[Document text]
=== Section Start ===

- Education: MPH, PhD candidate
- Alma mater: Johns Hopkins Bloomberg School of Public Health
- Occupation: Journalist
- Known for: Founding the Chi-Town Daily News and Chicago Current, computer-assisted/quantitative journalism, journalist for U.S. News & World Report

= Geoff Dougherty =

American journalist

Geoff Dougherty is a Chicago journalist noted for founding two local news organizations, and for his work as a computer-assisted/quantitative journalist.

==Career==
===Chi-Town Daily News===
In 2005, Dougherty founded the nonprofit Chicago Daily News, an online-only news organization devoted to hyperlocal coverage of Chicago neighborhoods. The name echoed that of the Chicago Daily News, a newspaper which had folded in 1978 and had been held in high regard by him. He even used Craigslist to advertise for writers. The organization shortly changed its name to Chi-Town Daily News. In 2007, it received $340,000 in funding from the John S. and James L. Knight Foundation to build a network of trained citizen journalists to cover their Chicago neighborhoods.

The news organization won national attention for its business model and journalism, including coverage in The Washington Post. and Boston Globe. Chi-Town Daily News attracted some criticism from traditional journalists, who argued that citizen journalism would encourage news organizations to lay off full-time, professional reporters in favor of unpaid volunteers incapable of producing high-caliber journalism. Chi-Town Daily News closed in September 2009, citing a lack of available philanthropic funds to continue operations.

=== Section End ===

Stored records

=== Section Start ===

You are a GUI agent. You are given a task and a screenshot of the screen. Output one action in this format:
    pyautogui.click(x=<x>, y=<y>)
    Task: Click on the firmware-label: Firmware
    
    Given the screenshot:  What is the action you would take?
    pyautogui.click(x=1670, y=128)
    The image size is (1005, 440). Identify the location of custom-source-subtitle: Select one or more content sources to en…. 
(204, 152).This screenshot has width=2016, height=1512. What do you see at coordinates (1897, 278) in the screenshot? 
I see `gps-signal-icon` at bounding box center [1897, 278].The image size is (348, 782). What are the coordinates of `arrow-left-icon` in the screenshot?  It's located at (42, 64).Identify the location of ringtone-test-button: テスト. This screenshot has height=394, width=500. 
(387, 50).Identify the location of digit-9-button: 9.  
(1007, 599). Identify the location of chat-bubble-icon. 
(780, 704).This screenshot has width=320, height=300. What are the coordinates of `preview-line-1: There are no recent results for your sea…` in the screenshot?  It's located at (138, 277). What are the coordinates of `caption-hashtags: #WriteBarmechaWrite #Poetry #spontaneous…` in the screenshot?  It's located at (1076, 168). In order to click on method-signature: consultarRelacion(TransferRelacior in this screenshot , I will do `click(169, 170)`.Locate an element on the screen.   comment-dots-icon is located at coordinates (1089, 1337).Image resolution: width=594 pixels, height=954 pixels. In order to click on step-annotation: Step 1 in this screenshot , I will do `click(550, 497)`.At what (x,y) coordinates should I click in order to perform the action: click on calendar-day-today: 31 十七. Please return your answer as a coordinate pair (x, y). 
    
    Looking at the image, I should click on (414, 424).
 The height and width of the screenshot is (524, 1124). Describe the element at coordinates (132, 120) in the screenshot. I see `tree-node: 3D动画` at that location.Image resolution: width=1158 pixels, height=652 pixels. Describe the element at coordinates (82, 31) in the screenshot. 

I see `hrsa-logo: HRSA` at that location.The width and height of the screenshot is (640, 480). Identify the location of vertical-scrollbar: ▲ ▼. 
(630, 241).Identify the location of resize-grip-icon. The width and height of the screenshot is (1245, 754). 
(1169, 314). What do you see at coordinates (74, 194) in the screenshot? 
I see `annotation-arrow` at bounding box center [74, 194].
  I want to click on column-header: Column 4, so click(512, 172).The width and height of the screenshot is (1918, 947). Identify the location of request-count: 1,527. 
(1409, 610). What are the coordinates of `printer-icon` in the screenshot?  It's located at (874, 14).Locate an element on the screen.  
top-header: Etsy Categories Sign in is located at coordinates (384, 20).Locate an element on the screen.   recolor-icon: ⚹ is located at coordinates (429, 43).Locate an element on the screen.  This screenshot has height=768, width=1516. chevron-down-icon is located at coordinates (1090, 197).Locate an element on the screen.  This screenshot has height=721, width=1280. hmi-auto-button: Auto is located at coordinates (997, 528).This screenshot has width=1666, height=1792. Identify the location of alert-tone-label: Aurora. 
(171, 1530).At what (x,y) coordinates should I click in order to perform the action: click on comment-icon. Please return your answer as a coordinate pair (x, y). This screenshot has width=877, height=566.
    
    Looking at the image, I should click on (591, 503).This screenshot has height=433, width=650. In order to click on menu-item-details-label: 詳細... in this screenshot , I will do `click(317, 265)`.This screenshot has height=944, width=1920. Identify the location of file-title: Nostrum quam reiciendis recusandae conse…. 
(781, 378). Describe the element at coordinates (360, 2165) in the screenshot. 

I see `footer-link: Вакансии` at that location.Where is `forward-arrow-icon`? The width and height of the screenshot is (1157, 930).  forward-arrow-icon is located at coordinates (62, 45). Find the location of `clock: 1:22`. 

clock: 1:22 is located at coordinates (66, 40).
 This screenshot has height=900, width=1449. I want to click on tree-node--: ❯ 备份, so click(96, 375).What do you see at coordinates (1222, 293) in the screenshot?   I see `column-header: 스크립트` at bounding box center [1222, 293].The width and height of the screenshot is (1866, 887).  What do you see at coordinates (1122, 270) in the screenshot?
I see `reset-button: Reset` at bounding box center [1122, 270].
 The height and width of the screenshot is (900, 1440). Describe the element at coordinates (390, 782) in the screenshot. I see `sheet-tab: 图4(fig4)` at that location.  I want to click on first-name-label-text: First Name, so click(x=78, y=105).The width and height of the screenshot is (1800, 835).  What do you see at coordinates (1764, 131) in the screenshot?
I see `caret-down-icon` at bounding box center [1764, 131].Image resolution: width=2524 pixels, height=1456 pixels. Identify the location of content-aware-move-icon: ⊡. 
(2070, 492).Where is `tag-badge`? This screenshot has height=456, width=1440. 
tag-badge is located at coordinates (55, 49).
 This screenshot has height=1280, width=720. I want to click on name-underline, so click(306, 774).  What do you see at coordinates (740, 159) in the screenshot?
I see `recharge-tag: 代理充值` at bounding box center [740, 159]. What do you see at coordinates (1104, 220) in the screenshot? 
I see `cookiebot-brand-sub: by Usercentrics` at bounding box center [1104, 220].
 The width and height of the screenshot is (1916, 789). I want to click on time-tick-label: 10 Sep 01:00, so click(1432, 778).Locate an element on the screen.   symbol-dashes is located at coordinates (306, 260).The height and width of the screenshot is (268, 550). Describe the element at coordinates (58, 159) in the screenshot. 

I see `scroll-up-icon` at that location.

=== Section End ===

[Required action 1]
Answer these questions from the Geoff Dougherty biography, one answer per line, marked like the questions.
(a) Which school is listed as his alma mater?
(b) How much funding did the organization receive in 2007 from the John S. and James L. Knight Foundation?
(c) In what month and year did Chi-Town Daily News close?
[Required action 2]
Decide whether each statement agrees with the Geoff Dougherty biography. Answer yes or no, and quote the words from the biography that settle it.
(a) Dougherty launched his first news organization in 2005 as a for-profit company.
(b) The earlier newspaper called the Chicago Daily News folded in 1978.
(c) Dougherty used Craigslist to find writers.
[Required action 3]
Reproduce the passage of the Geoff Dougherty biography word for word, starting at "Geoff Dougherty is" and ending at "their Chicago neighborhoods.".
The data stands apart from the Geoff Dougherty biography and is separate material.

[Task output 1]
(a) Johns Hopkins Bloomberg School of Public Health
(b) $340,000
(c) September 2009

[Task output 2]
(a) No: "In 2005, Dougherty founded the nonprofit Chicago Daily News"
(b) Yes: "a newspaper which had folded in 1978"
(c) Yes: "He even used Craigslist to advertise for writers."

[Task output 3]
Geoff Dougherty is a Chicago journalist noted for founding two local news organizations, and for his work as a computer-assisted/quantitative journalist.

==Career==
===Chi-Town Daily News===
In 2005, Dougherty founded the nonprofit Chicago Daily News, an online-only news organization devoted to hyperlocal coverage of Chicago neighborhoods. The name echoed that of the Chicago Daily News, a newspaper which had folded in 1978 and had been held in high regard by him. He even used Craigslist to advertise for writers. The organization shortly changed its name to Chi-Town Daily News. In 2007, it received $340,000 in funding from the John S. and James L. Knight Foundation to build a network of trained citizen journalists to cover their Chicago neighborhoods.